Une opinion sur tout
Verstappen a une opinion sur tout. L’an dernier, il se dit contre l’introduction du Halo, un anneau en titane autour du cockpit qui doit protéger le pilote des débris. » Les risques font partie du métier. Si tout devient facile et sécurisé, tout le monde pourra piloter une F1. »
Il est rebelle et sans compromis, surtout lorsque les choses vont moins bien. Comme la saison dernière, lorsqu’il est impliqué dans un incident au cours des six premières courses de la saison. Des petits accrochages avec Hamilton et Vettel, des erreurs de pilotage en séances de qualification et, surtout, une collision… avec son équipier Daniel Ricciardo lors du GP d’Azerbaïdjan, alors que les deux hommes sont en lutte pour la quatrième place. Malgré les deux victoires de Ricciardo, Christian Horner, le patron de Red Bull, est dans tous ses états. » Max doit arrêter de commettre de telles erreurs et prendre exemple sur Daniel. »
Quand on l’entend parler dans la radio de bord, on dirait qu’il boit une tasse de thé. » Helmut Marko, directeur du driver development program de Red Bull
À chaque fois, on lui pose la même question : n’est-il pas temps d’adapter son style de conduite ? Aux abords du Circuit Gilles Villeneuve (Montréal), il réplique : » Si on continue à me poser des questions sur ma façon de conduire, je vais donner un coup de boule. Je ne vais jamais changer de style, c’est grâce à cela que je suis ici « , dit-il dans le Guardian.
» Jusque l’an dernier, tout était amazing and great mais maintenant, on dit que je ne suis plus capable de conduire. Ça m’énerve. Je sais que j’ai raison. » Car il a la course dans les gênes.
Une enfance en Belgique
Max Verstappen était destiné à la course. Sa mère, Sophie Kumpen, était une pilote de course talentueuse. Dans les virages serrés, elle se montrait plus rapide que Giancarlo Fisichella et Jarno Trulli – qui allaient rouler en F1 par la suite. On lui a proposé de rouler en Formule Renault ou en Formule Opel mais elle a choisi de vivre aux côtés de Jos Verstappen, qui allait, lui, arriver en F1.
Un couple étonnant : Sophie est la fille d’un riche entrepreneur limbourgeois alors que Jos a grandi dans une caravane à Montfort, de l’autre côté de la frontière.
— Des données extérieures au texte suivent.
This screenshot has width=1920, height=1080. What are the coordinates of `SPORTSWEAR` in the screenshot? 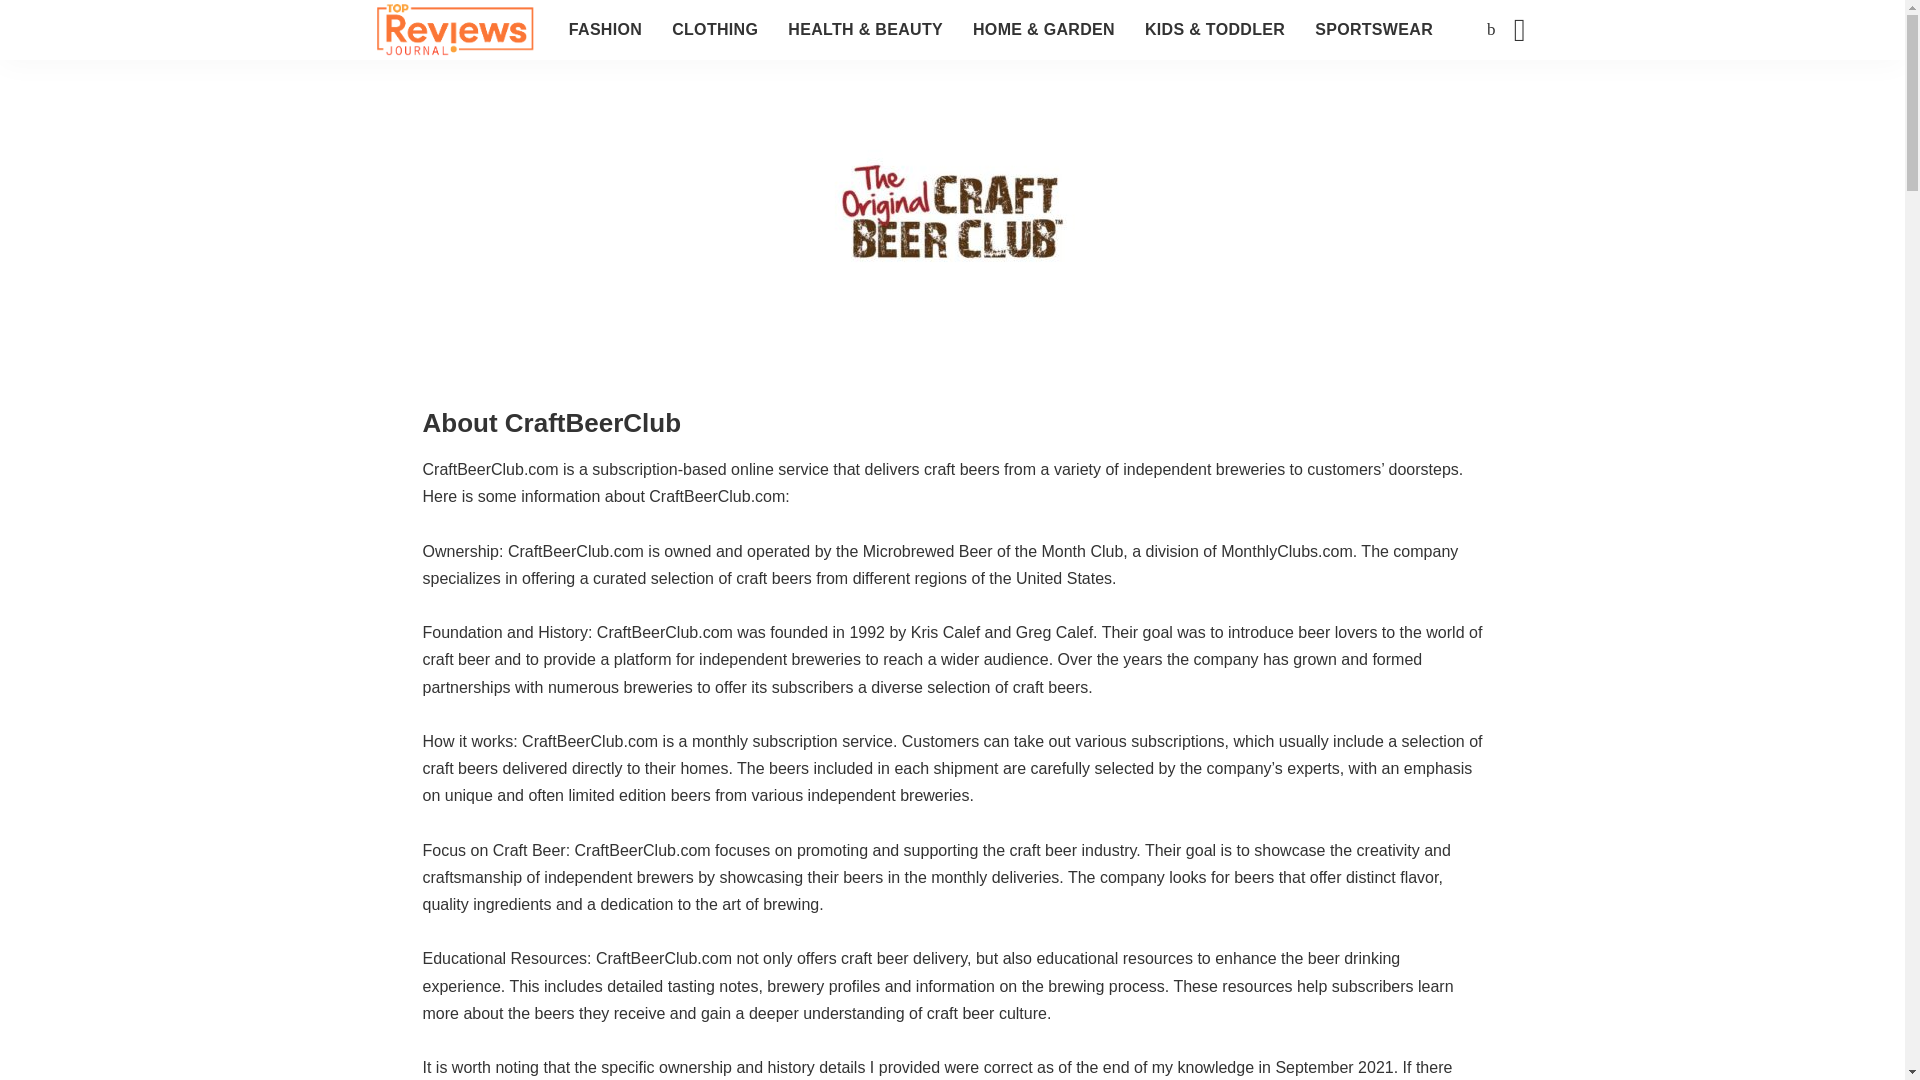 It's located at (1373, 30).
Ils ont deux enfants : Max (1997) et Victoria (1999). À Maaseik, on parlait souvent de vitesse.
Max sera donc pilote, c’est écrit dans les étoiles. À l’âge de quatre ans, il reçoit son premier kart. C’était tôt mais ses parents en ont assez de l’entendre pleurnicher. De plus, Jos voit qu’il a ça dans le sang. Il est pratiquement invincible. Au cours de sa première saison, il remporte 58 des 60 courses auxquelles il prend part.
À l’école, il dessine des circuits sur un carnet tandis que son père investit beaucoup d’argent (pour les pneus, les moteurs, les châssis) et de temps dans la carrière de son fils. Il va continuer à le faire après sa séparation avec sa femme, en 2008.
L’Europe en minibus
Jos, qui a effectué ses débuts chez Benetton en 1994, aux côtés de Michael Schumacher, a disputé 107 Grands Prix mais il n’a jamais fait mieux que deux troisièmes places. Il a couru pour de petites écuries comme Simtek, Footwork, Tyrrell, Stewart, Arrows ou Minardi, avec du matériel de moindre qualité. Et il s’est juré que Max ne signerait que dans une écurie où il pourrait bénéficier des meilleures conditions.
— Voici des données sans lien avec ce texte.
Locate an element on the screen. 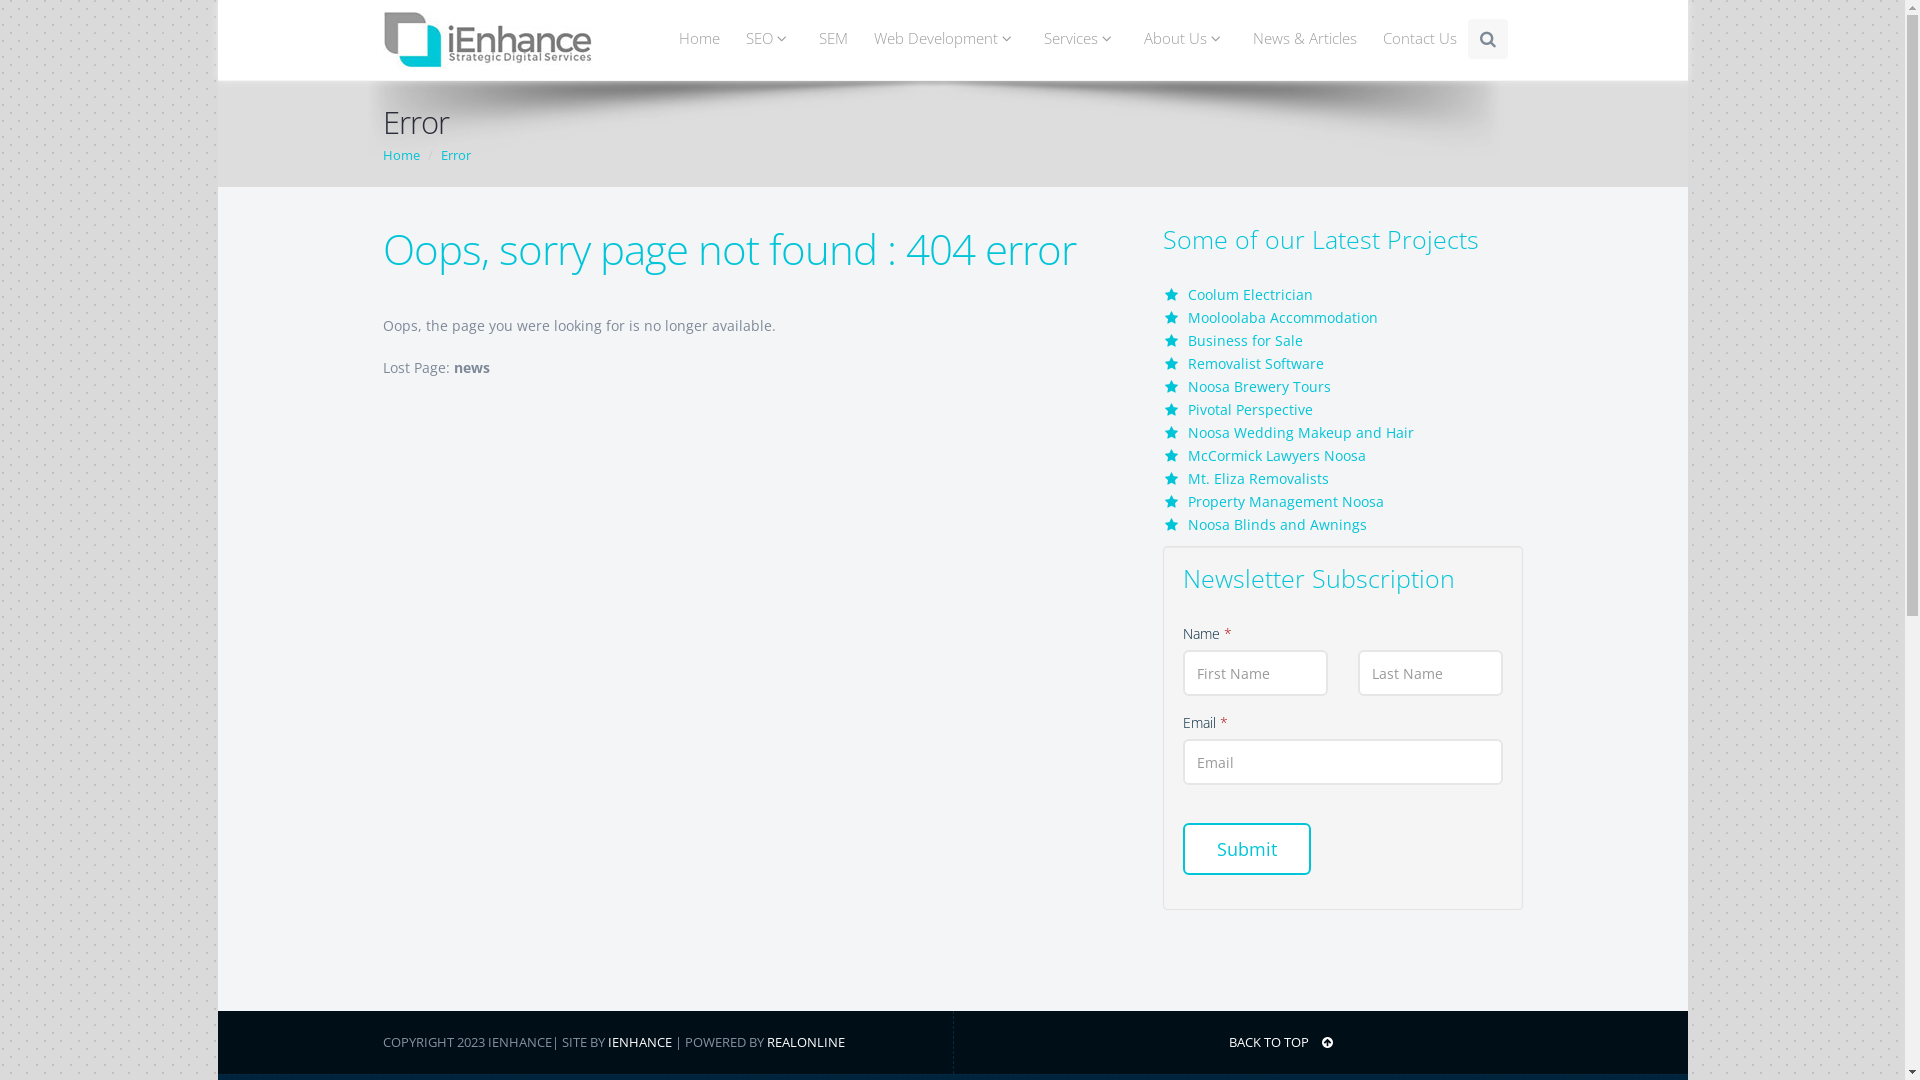  Home is located at coordinates (400, 155).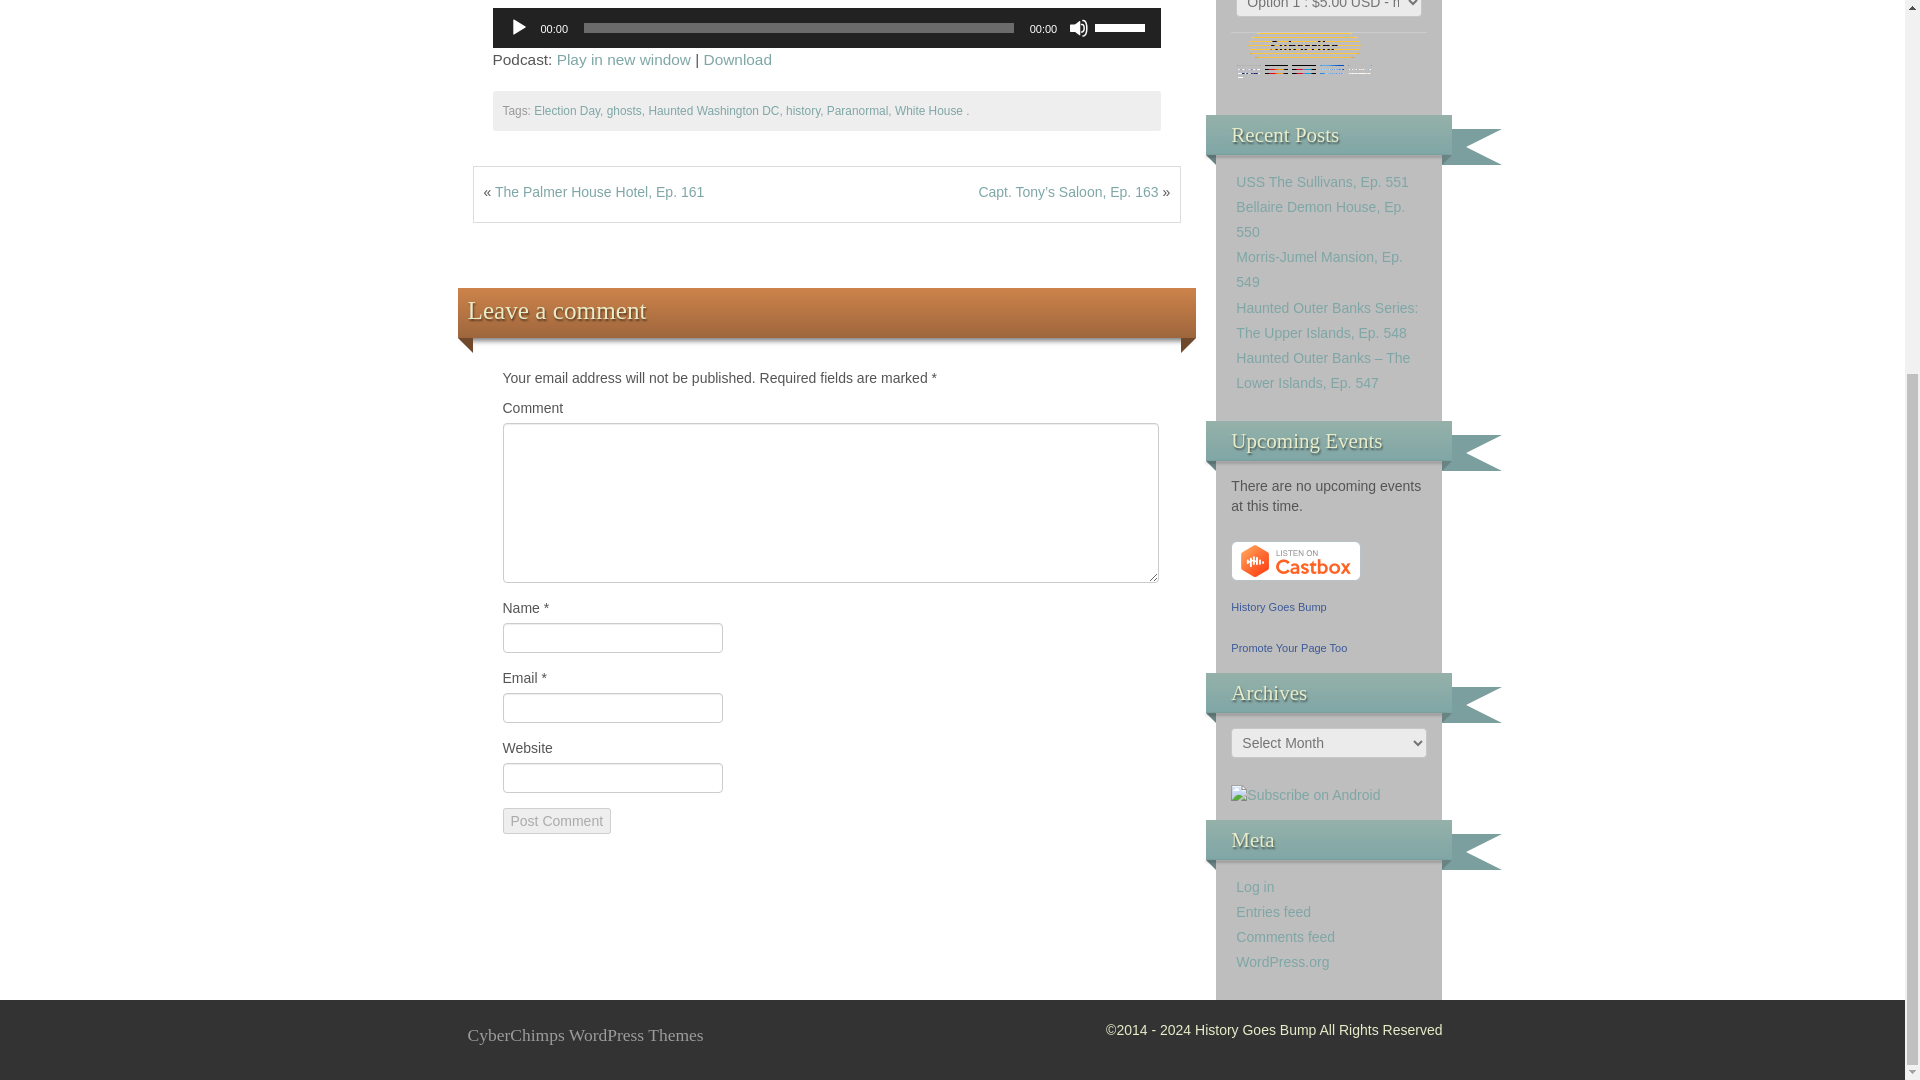 The width and height of the screenshot is (1920, 1080). What do you see at coordinates (738, 59) in the screenshot?
I see `Download` at bounding box center [738, 59].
En 2009, à l’âge de 12 ans, Max obtient un contrat de pilote d’usine officiel du team de kart CRG, une grande marque dont il sera la figure de proue. Père et fils traversent l’Europe en minibus et savourent les victoires tandis que les rares défaites et contretemps les rendent encore plus forts.
Comme en 2011, à Sarno, lorsque Max commet une erreur. Pendant une semaine, son père ne lui adresse plus la parole. » C’était extrême « , admet Max. » Mais ça m’a rendu plus fort. Je ne comprenais pas toujours tout, tout de suite, mais plus tard, j’ai vu où il vouait en venir. Ça a été comme ça toute ma vie. »
Comme un vétéran
C’est pourquoi Max comprend l’émotion qui s’empare de son père, le 15 mai 2016 : dix jours après son passage de Toro Rosso à Red Bull, il remporte le GP d’Espagne. » Il n’a pas eu la carrière qu’il voulait. Il a arrêté et a tout misé sur moi, depuis que j’ai quatre ans. Il a investi des années de vie. Cette victoire à Barcelone, c’est pour lui. Il a réalisé son rêve. Car soyons clairs : sans lui, je n’y serais pas arrivé. »
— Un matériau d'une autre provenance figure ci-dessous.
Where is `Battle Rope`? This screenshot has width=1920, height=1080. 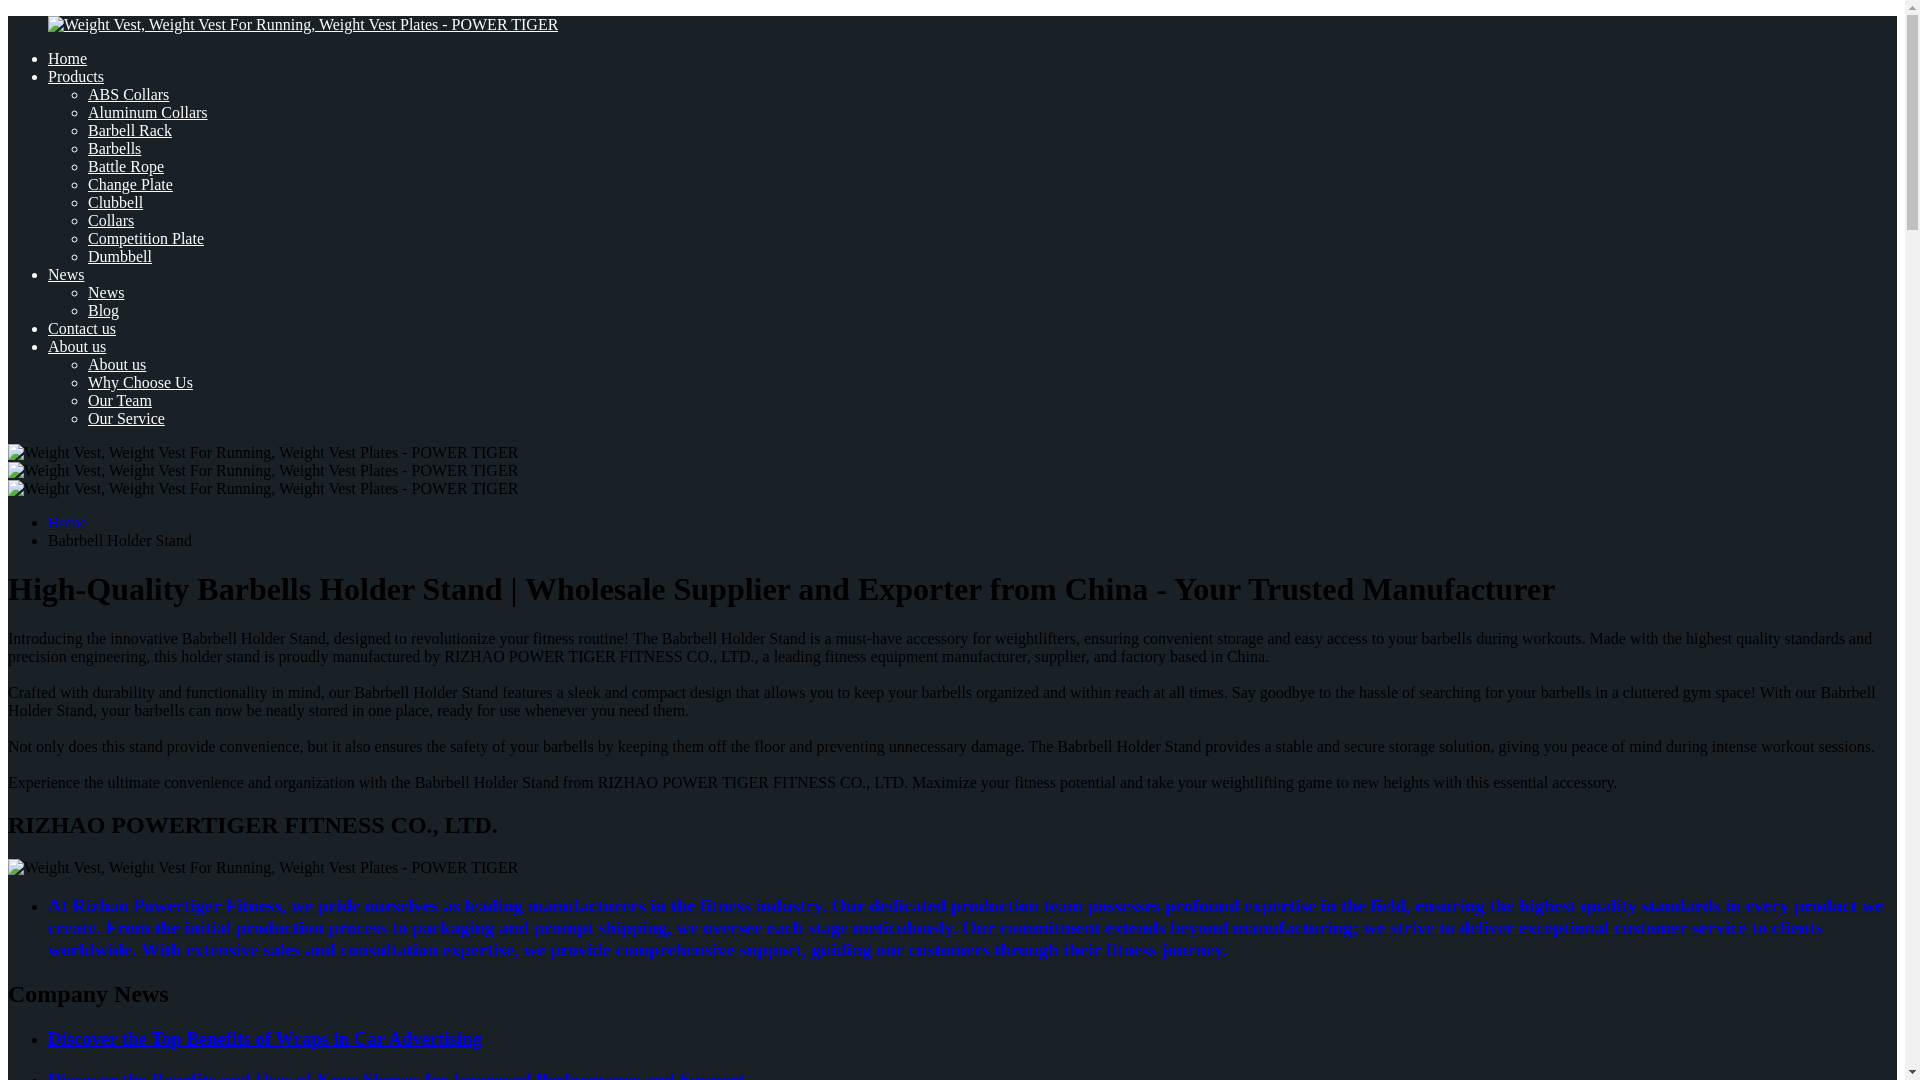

Tout est allé très vite. Trois ans plus tôt, il est encore champion d’Europe et champion du monde de kart. En 2014, il effectue ses débuts au championnat d’Europe de Formule 3, remporte 10 courses et décroche un contrat en F1. Mais dès qu’il fait une fausse manoeuvre, tout est remis en question.
Christian Horner voit les choses différemment : à 21 ans, Verstappen a déjà quatre ans d’expérience en F1. » La précision clinique qu’il affiche dans les virages est celle des vétérans « , dit-il.
Cinq victoires en GP
Espagne (2016), Malaisie et Mexique (2017), Autriche et Mexique (2018) : son compteur affiche déjà cinq victoires en Grand Prix. À son âge, personne n’a fait mieux. Pourtant, le temps commence à presser. Vettel a été champion du monde à l’âge de 23 ans et 134 jours. Mais Helmut Marko y croit : » Nous avons encore deux ans pour faire de Max le champion du monde le plus jeune de l’histoire mais nous voulons qu’il y arrive en 2019. Quand on l’entend parler dans la radio de bord… Les informations qu’il demande et donne… Il est incroyablement calme… On dirait qu’il boit une tasse de thé. »
Max Verstappen et…
… sa nationalité : » Je me sens néerlandais. Ce que ça veut dire exactement ? Que je ne suis pas Chinois… »
… son avenir :
» Je veux encore battre des records. Tous les records. Celui du plan grand nombre de Grands Prix gagnés et celui du nombre de titres mondiaux. Ce n’est pas une question d’âge, je veux juste devenir le meilleur pilote du monde. »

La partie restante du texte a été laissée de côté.